= Problem to work on =
Leave out the pictures and give back all the entries exactly as written.

++++ Records supplied

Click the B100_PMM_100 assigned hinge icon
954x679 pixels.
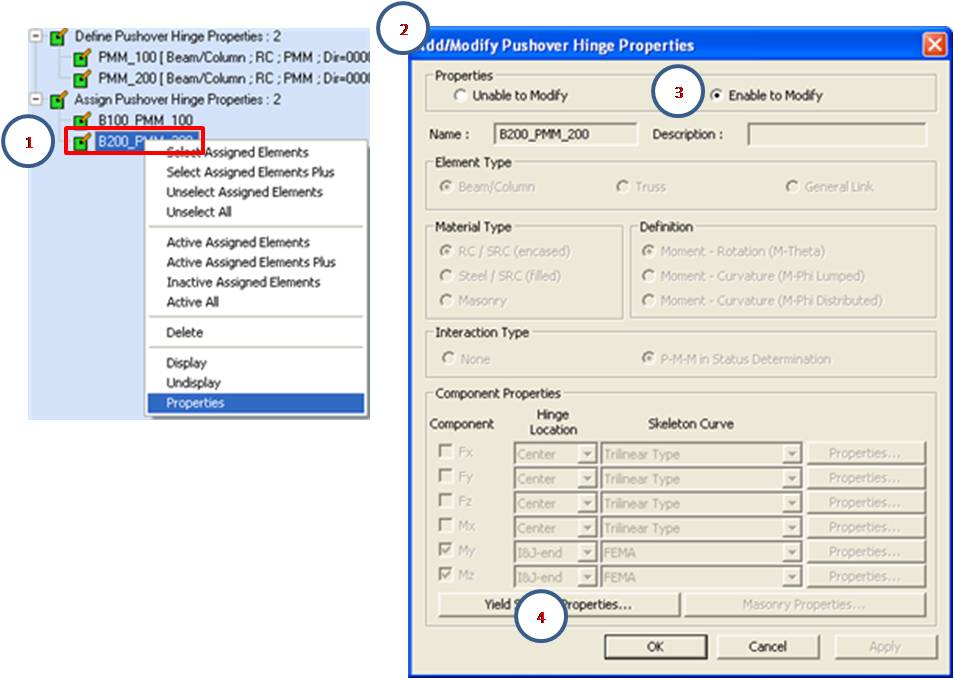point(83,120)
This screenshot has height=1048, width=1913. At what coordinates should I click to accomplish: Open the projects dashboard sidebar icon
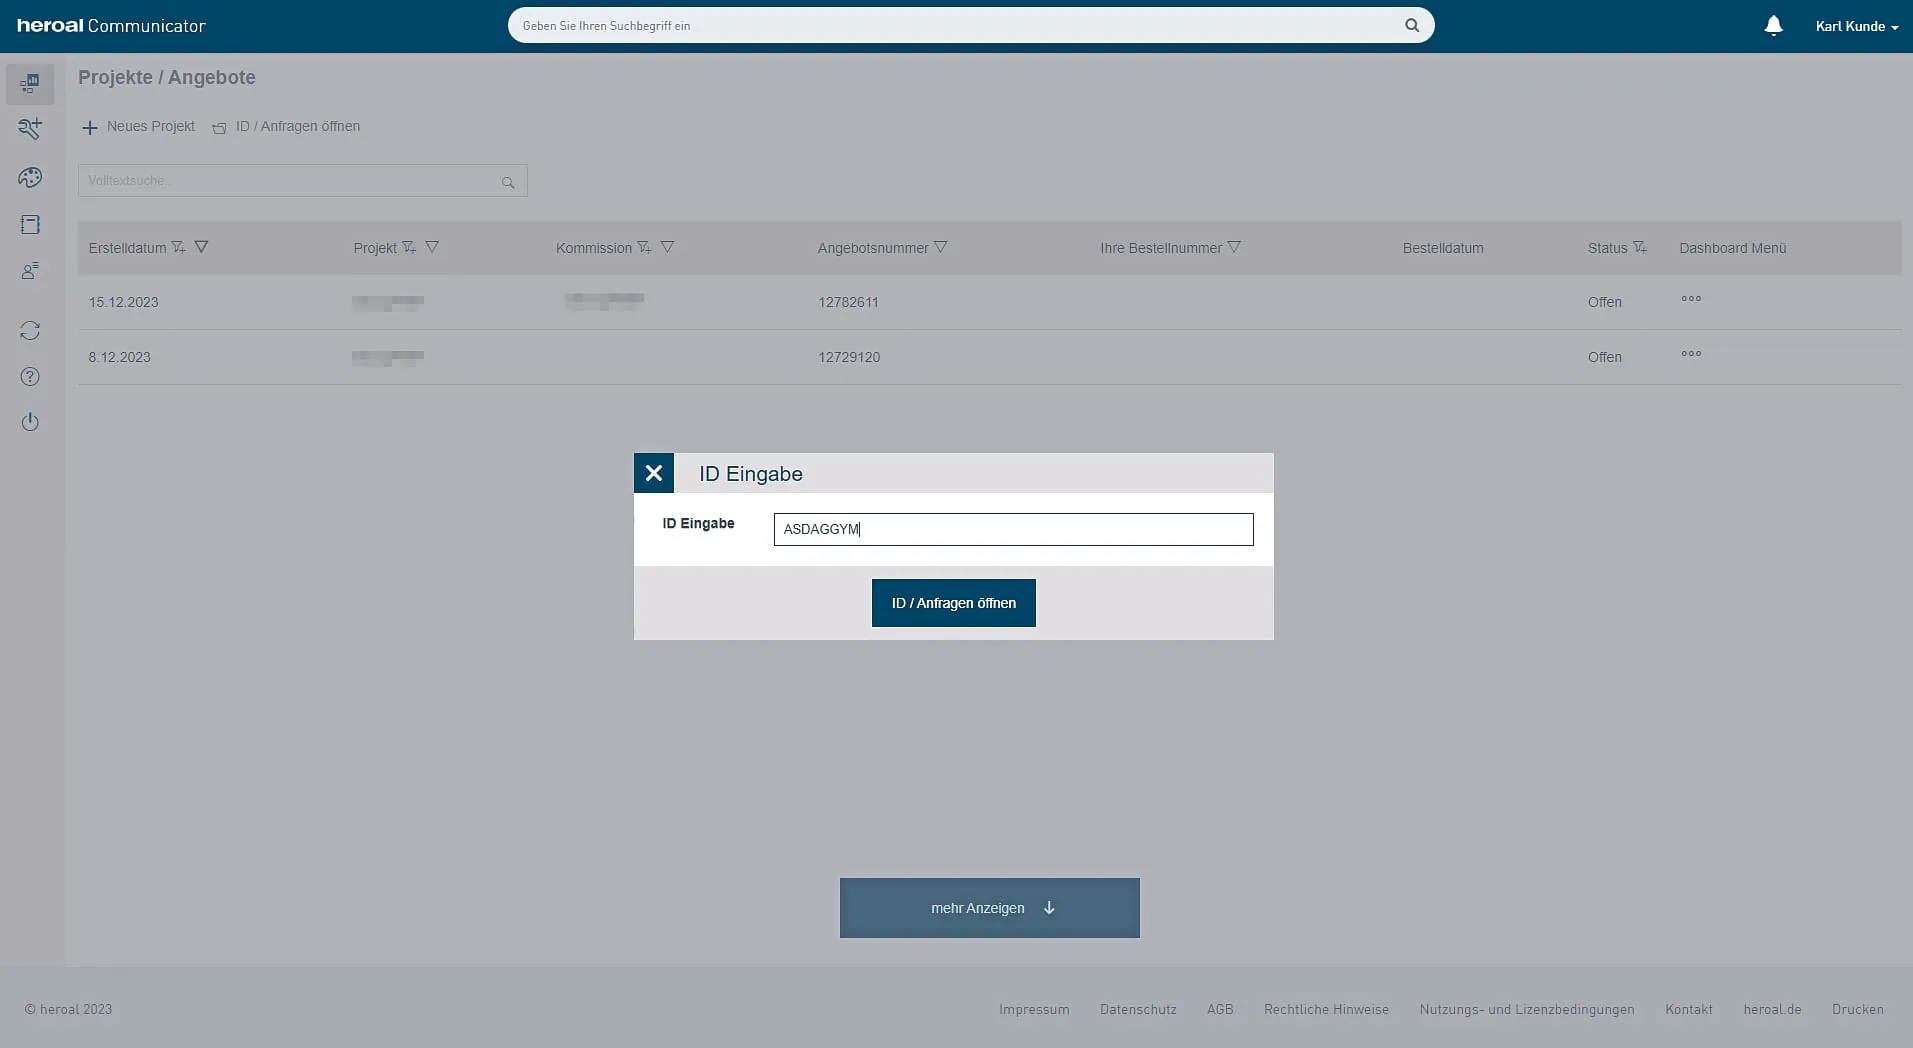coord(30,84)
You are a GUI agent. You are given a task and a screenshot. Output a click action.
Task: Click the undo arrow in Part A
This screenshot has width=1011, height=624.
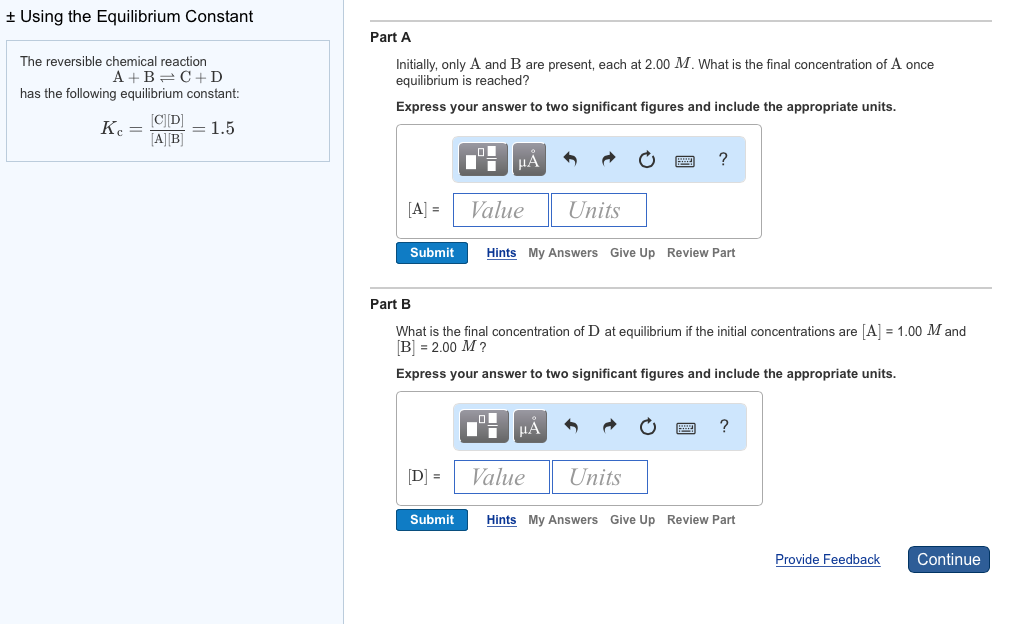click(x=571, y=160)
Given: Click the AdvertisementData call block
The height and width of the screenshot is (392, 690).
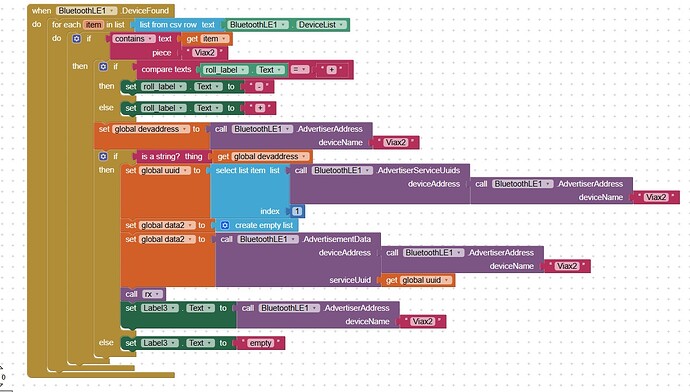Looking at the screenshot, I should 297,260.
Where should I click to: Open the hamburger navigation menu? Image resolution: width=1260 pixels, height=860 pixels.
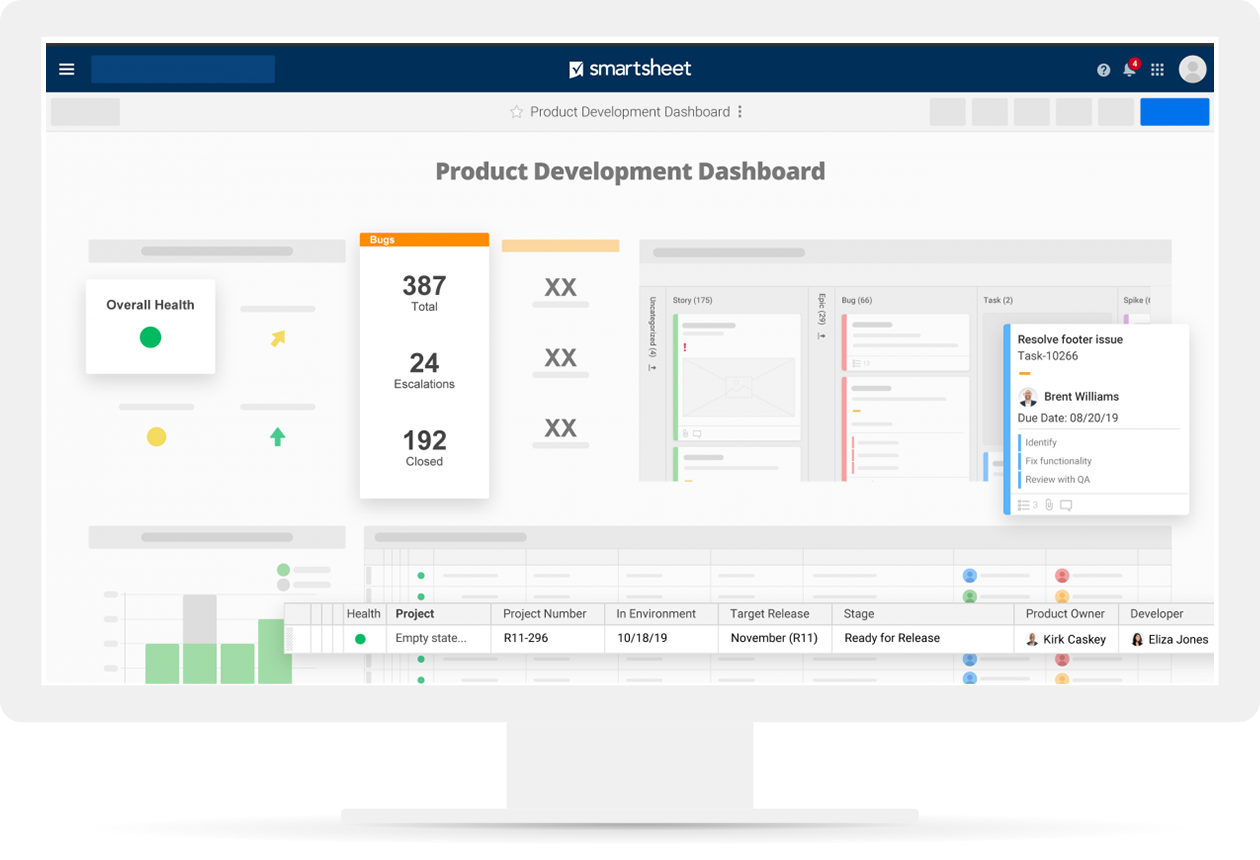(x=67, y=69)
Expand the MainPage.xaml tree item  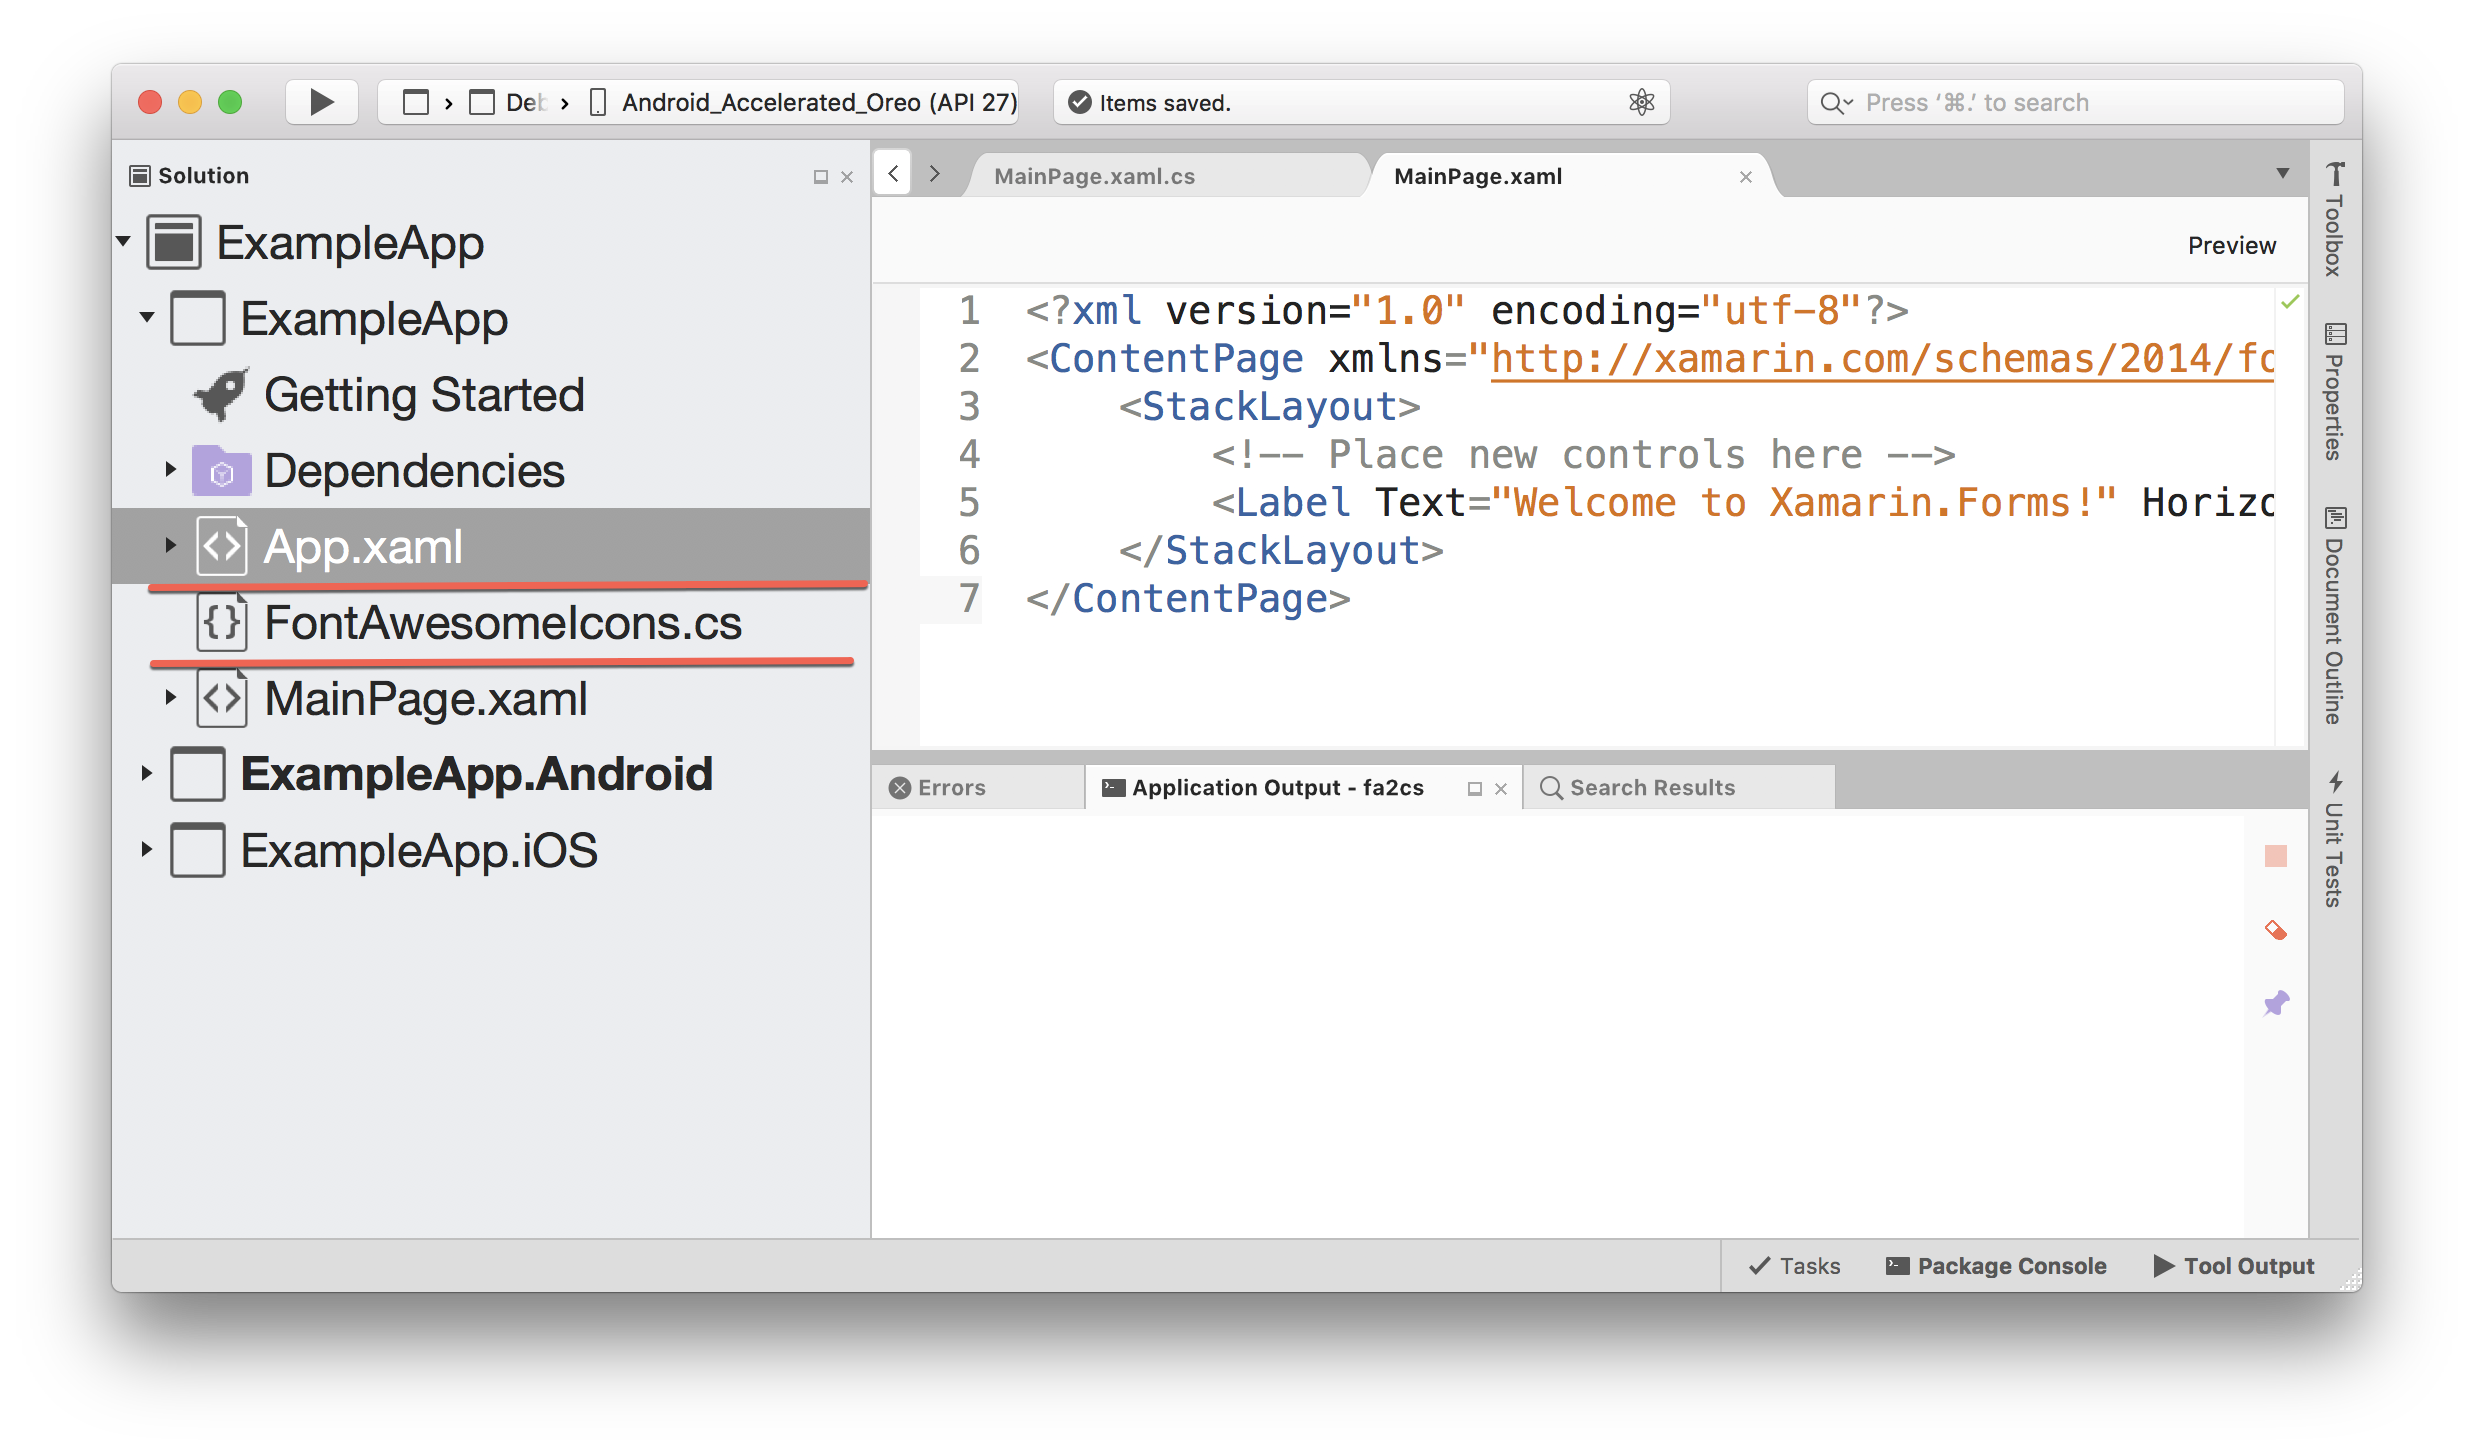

++++++++

= Exercise response =
Click the B100_PMM_100 assigned hinge icon
954x679 pixels.
point(83,120)
This screenshot has height=1048, width=1913. At what coordinates should I click to accomplish: Open the projects dashboard sidebar icon
coord(30,84)
You are a GUI agent. You are given a task and a screenshot. Output a click action.
Task: Click the undo arrow in Part A
This screenshot has width=1011, height=624.
click(x=571, y=160)
Given: Click the AdvertisementData call block
The height and width of the screenshot is (392, 690).
Looking at the screenshot, I should 297,260.
Where should I click to: Open the hamburger navigation menu? Image resolution: width=1260 pixels, height=860 pixels.
(x=67, y=69)
Expand the MainPage.xaml tree item  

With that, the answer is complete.